Menuju konten utama
Miroso

Masyarakat Pasundan dan Kecintaan Terhadap Ikan Air Tawar

Sistem perairan yang baik menjadi faktor sentral dalam budidaya ikan air tawar, khususnya di Jawa Barat.

Masyarakat Pasundan dan Kecintaan Terhadap Ikan Air Tawar
Header Miroso Ikan Air Tawar. tirto.id/Tino

tirto.id - Jawa Barat tersohor oleh olahan ikan air tawarnya. Sebut saja pepes ikan mas, pesmol gurame, ikan mas bakar dan goreng, serta banyak lainnya. Sumedang, kota kelahiran saya pun tidak terkecuali. Keberadaan masakan berbahan dasar ikan air tawar, menjadi denyut utama yang mengisi dapur-dapur rumah tangga hingga resto ternama di sini.

Balong, atau kolam ikan, jamak ditemukan di rumah-rumah keluarga di Sumedang. Dan saya memiliki teori: jika sebuah rumah makan Sunda mengawinkan saung lesehan dan balong sebagai rancang bangun utamanya, maka menu yang melibatkan ikan di dalamnya sudah pasti segar dan lezat. Sila dibuktikan.

Salah satu hidangan unggulan bagi saya adalah ikan mas bakar buatan Uwa Eden, kakak laki-laki dari Ibu. Beliau adalah jagoan masak di keluarga kami. Bahkan ketika beliau “hanya” mengolah sarden kalengan saja, rasanya beda dari yang lain. Entah rempah atau saus apa yang ia sisipkan, tapi hasilnya bisa menyamai sajian ikan buatan dapur hotel bintang 5.

Ayam bakakak (olahan ayam bakar utuh yang sebelumnya sudah diungkep dalam bumbu) buatannya pun menjadi rebutan keluarga ketika tampil sebagai bintang tamu di acara kumpul-kumpul. Tangannya bertuah, seperti diberkati dewa Zao Jun, penguasa tungku/dapur dalam mitologi Tiongkok.

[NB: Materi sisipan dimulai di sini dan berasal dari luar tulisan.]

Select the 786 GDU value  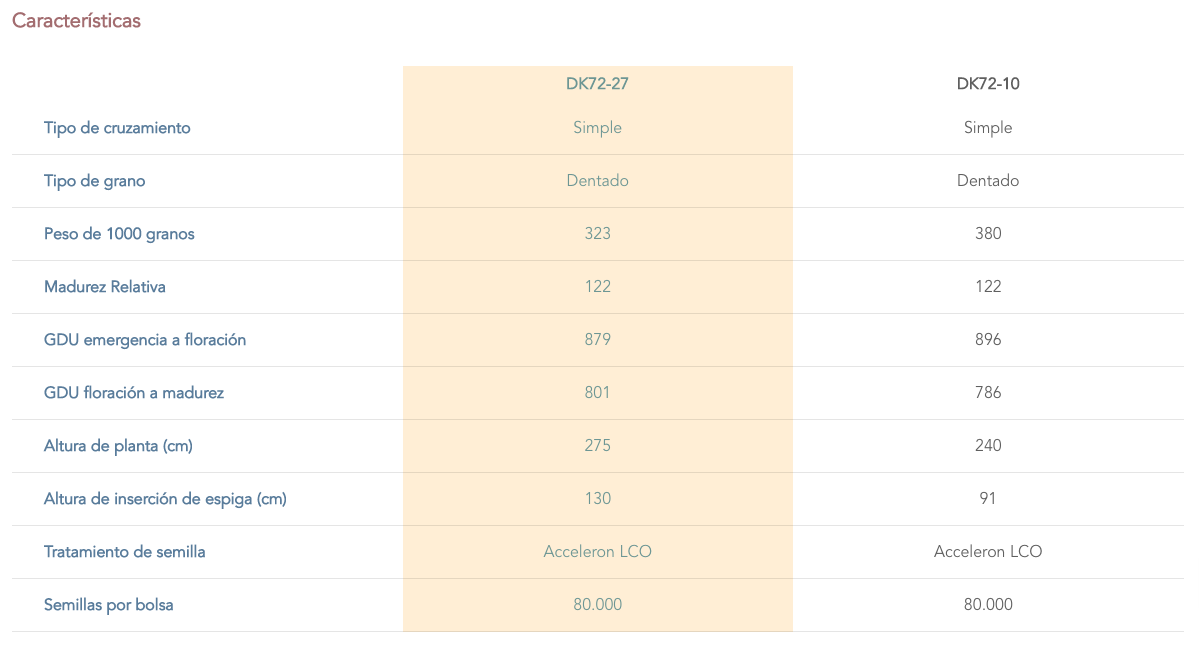(x=988, y=393)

Bumbu ikan mas bakar bikinan Uwa, terdiri dari bawang merah, bawang putih, jahe, ketumbar, dan kayu manis yang diblender halus. Tidak lupa ia memasukkan garam dan gula saat mematangkan bumbunya di wajan. Setelah bumbu halus matang dan dingin, ikan mas segar yang sudah dibelah dua seperti kupu-kupu, dibalur rata olehnya.

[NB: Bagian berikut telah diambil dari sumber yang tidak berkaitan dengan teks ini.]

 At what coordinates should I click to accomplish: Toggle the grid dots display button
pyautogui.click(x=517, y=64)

Uwa pun dengan sigap menyiapkan tungku pembakaran, menyalakan arang, dan membakar ikannya dengan penuh penghayatan. Kondimennya pun tak kalah bernilai: sambal yang dibuat dari ulekan cabai rawit, bawang putih, dan jahe, yang dilumat bersama kucuran kecap manis kental. Terkadang, Uwa menambahkan irisan tomat ke dalam sambal untuk memberikan pungkasan yang menyegarkan.

Sebagaimana yang Bondan Winarno sampaikan dalam buku 100 Masakan Tradisional Indonesia Mak Nyus, karakter utama masakan Sunda adalah fresh, pedas, dan gurih. Ikannya wajib segar, bumbunya mesti gurih, dan tidak lupa ada sambal yang menemani. Genap sudah ikan mas bakar buatan Uwa memenuhi pedoman di atas.

Sekali waktu, ketika saya masih sekolah dasar, beliau membakar ikan mas untuk menu berbuka puasa. Saya yang terhipnotis aromanya, tidak sadar mencuil daging ikan yang sudah matang, berlumur bumbu, juga olesan mentega dan kecap manis dan mencocolnya ke sambal kecap jahe yang teronggok pasrah di sebelahnya. Sempurna, pikir saya. Cuilan ikan berlumur sambal pun masuk ke mulut tanpa banyak babibu.

Uwa berteriak, “Kak Ismiiii, ini masih jam setengah 6. Belum adzan, Kaak!”

Saya pun tersentak kaget. Katanya kalau makan karena lupa, tidak membatalkan puasa. Tapi momen itu membuat saya berseloroh: tidak apa-apa batal puasa. Toh dosa yang saya dapatkan setimpal dengan rasa yang saya cecap.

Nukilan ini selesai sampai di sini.